Tuesday, September 1st, 2009
WHEELS OF FORTUNE
BY SAM POLCER
PHOTOGRAPHS BY BRENDAN MOORE
Douglas Miles, the man behind Apache Skateboards, believes that the San Carlos Apache kids on his company’s team are no different from other skaters.
“Skateboarding appeals to my kids for the same reason that it appeals to all kids: It’s fun,” he says. “As skateboarders, they are no different. The only thing that makes them different from other kids is that they are from tribal backgrounds.”
That said, living on reservations—in many cases far away from the nearest sanctioned skate park— has been an obstacle in turning the tribe members on to the sport. But for all good skaters, obstacles are the stuff dreams are made of.
“I’m not saying our kids love it more,” Miles says. “But kids in the suburbs of California’s Orange County, for example, see pro skateboarders, skate demos and that kind of stuff every day. They have nice skate parks to go to because they’re close to the city. The majority of my kids, however, are living in kind of isolated regions, skating in obscurity and still having fun and reclaiming their environment through skateboarding, so what they get out of it might be different.”

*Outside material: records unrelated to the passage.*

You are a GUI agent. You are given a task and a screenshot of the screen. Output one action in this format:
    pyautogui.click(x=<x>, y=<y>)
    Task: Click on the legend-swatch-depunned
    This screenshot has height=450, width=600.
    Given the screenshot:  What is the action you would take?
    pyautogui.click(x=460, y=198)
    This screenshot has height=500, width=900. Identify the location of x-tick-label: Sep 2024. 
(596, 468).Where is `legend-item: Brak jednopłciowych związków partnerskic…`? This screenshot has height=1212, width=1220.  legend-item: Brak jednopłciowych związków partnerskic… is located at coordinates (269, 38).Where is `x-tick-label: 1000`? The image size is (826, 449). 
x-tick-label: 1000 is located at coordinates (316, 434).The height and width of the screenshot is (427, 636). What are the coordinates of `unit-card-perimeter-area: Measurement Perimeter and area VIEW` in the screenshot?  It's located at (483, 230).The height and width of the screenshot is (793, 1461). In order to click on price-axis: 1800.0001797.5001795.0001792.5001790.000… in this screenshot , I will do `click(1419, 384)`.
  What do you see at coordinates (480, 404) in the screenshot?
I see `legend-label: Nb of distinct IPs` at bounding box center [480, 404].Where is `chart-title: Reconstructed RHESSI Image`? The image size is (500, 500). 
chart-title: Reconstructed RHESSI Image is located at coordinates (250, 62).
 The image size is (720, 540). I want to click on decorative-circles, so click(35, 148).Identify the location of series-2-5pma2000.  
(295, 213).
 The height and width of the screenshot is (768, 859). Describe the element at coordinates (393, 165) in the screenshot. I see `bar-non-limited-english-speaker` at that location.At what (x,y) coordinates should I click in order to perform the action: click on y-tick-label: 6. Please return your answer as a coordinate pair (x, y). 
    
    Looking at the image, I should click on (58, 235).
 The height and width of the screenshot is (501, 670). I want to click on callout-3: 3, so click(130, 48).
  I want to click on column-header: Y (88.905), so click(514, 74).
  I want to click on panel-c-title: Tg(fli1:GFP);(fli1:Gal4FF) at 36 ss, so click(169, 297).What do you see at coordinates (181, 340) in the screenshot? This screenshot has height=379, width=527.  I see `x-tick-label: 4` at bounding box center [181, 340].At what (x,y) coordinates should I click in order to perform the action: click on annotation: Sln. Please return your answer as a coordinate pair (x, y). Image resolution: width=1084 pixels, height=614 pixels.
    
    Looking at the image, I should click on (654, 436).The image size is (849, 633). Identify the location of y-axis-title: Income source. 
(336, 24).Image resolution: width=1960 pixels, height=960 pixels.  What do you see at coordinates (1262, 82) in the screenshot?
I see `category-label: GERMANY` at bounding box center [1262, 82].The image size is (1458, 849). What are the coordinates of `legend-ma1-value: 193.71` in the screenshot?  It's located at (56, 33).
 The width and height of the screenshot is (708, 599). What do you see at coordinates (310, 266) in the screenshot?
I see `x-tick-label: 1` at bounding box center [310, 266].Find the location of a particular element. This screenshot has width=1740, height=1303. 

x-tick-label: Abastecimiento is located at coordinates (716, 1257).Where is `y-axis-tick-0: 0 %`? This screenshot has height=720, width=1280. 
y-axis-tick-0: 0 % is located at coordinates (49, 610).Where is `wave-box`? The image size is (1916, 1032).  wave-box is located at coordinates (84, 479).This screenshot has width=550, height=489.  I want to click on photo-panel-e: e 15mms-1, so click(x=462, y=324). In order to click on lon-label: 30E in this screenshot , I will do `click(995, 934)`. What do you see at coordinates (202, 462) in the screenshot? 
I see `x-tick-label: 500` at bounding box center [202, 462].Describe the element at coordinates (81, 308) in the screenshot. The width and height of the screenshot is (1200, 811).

Miles, in addition to founding the company, is an artist whose historical and contemporary portraits of Native Americans grace the boards his company makes as well as the walls of galleries in New York and Los Angeles. He believes that the greatest asset that skateboarding—and the culture surrounding the sport—provides his kids, many of whom get to travel around the country to various events, is that it provides a way for them to express themselves. “Skateboarding provides an outlet for them to be creative in film, photography and art,” he says. “And, of course, they’re very into how they can express their own personal style through skateboarding. That’s kind of endless. And while he insists that his kids are no different, Miles sees a connection between the tribal nature of skating and Native American culture.
“I don’t mean that everyone who skateboards is Indian or that Indians invented skateboarding,” he says. “What my kids are doing is almost exactly the same thing that kids are doing in Orange County or in Brooklyn. But skateboarding has its own rites of passage, its own social mores and its own codified terminology. And they all speak that language.”